Healing the paralytic at Capernaum is one of the miracles of Jesus in the synoptic Gospels (Matthew 9:1–8, Mark 2:1–12, and Luke 5:17–26). Jesus was living in Capernaum and teaching the people there, and on one occasion the people gathered in such large numbers that there was no room left inside the house where he was teaching, not even outside the door. Some men came carrying a paralyzed man but could not get inside, so they made an opening in the roof above Jesus and then lowered the man down. When Jesus saw how faithful they had been, he said to the paralyzed man, "Son, your sins are forgiven."

Some of the teachers of the law interpreted this as blasphemy, since God alone can forgive sins. Mark states that "Jesus knew in his spirit that this was what they were thinking in their hearts." Jesus said to them, "Why are you thinking these things? Which is easier: to say to the paralytic, 'Your sins are forgiven,' or to say, 'Get up, take your mat and walk'? But that you may know that the Son of Man has authority on earth to forgive sins ..." He says to the man "...get up, take your mat and go home." (8–11).

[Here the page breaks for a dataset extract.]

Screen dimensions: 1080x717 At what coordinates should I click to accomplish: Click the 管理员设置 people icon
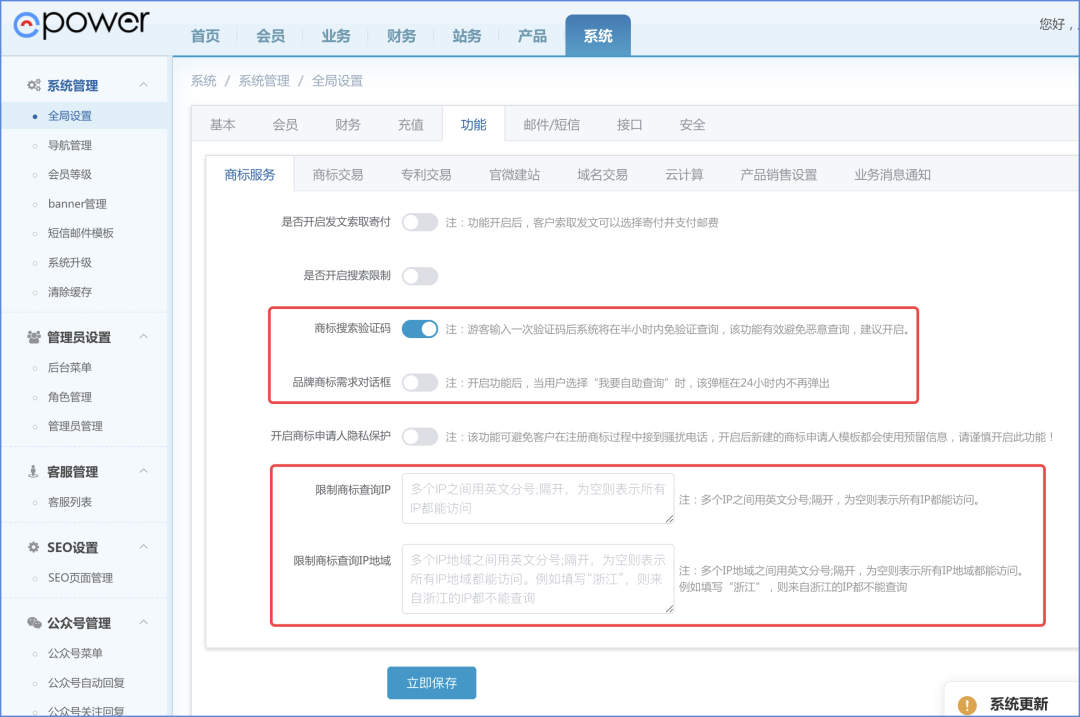34,337
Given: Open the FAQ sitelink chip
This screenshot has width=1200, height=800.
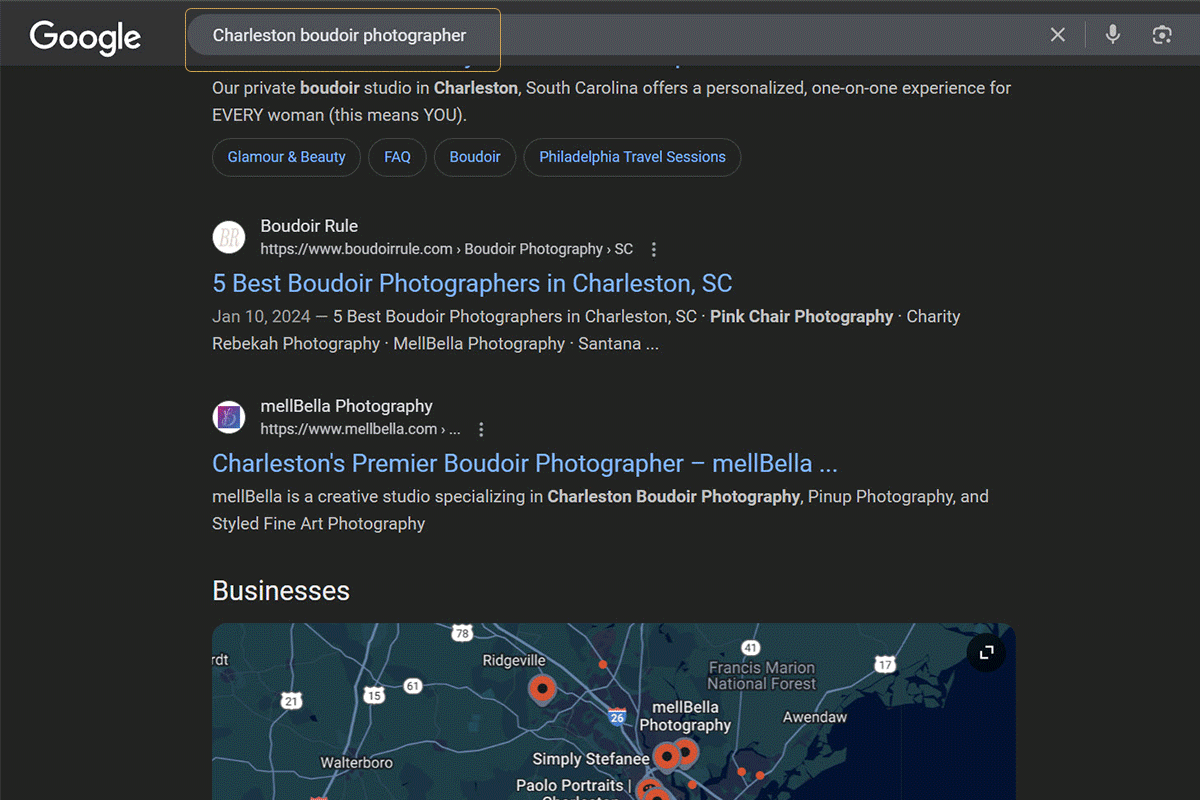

Mark's Gospel states that this event took place in Capernaum. In Matthew's Gospel, it took place in "his own town" which he had reached by crossing the Sea of Galilee, while Luke's Gospel does not specify where the miracle occurred. In all three it is followed by the calling of Matthew.

== Narrative ==
The passage from scripture is as follows:

A few days later, when Jesus again entered Capernaum, the people heard that he had come home. They gathered in such large numbers that there was no room left, not even outside the door, and he preached the word to them. Some men came, bringing to him a paralyzed man, carried by four of them. Since they could not get him to Jesus because of the crowd, they made an opening in the roof above Jesus by digging through it and then lowered the mat the man was lying on. When Jesus saw their faith, he said to the paralyzed man, "Son, your sins are forgiven."

Now some teachers of the law were sitting there, thinking to themselves, "Why does this fellow talk like that? He's blaspheming! Who can forgive sins but God alone?"

Immediately Jesus knew in his spirit that this was what they were thinking in their hearts, and he said to them, "Why are you thinking these things? Which is easier: to say to this paralyzed man, 'Your sins are forgiven,' or to say, 'Get up, take your mat and walk'? But I want you to know that the Son of Man has authority on earth to forgive sins." So he said to the man, "I tell you, get up, take your mat and go home." He got up, took his mat and walked out in full view of them all. This amazed everyone and they praised God, saying, "We have never seen anything like this!"
— Mark 2:1–12, New International Version

==Interpretation==
In his Against Heresies, Church Father Irenaeus interprets the miracle as a demonstration of Jesus's divinity:
Therefore, by remitting sins, He did indeed heal man, while He also manifested Himself who He was. For if no one can forgive sins but God alone, while the Lord remitted them and healed men, it is plain that He was Himself the Word of God made the Son of man, receiving from the Father the power of remission of sins; since He was man, and since He was God, in order that since as man He suffered for us, so as God He might have compassion on us, and forgive us our debts, in which we were made debtors to God our Creator.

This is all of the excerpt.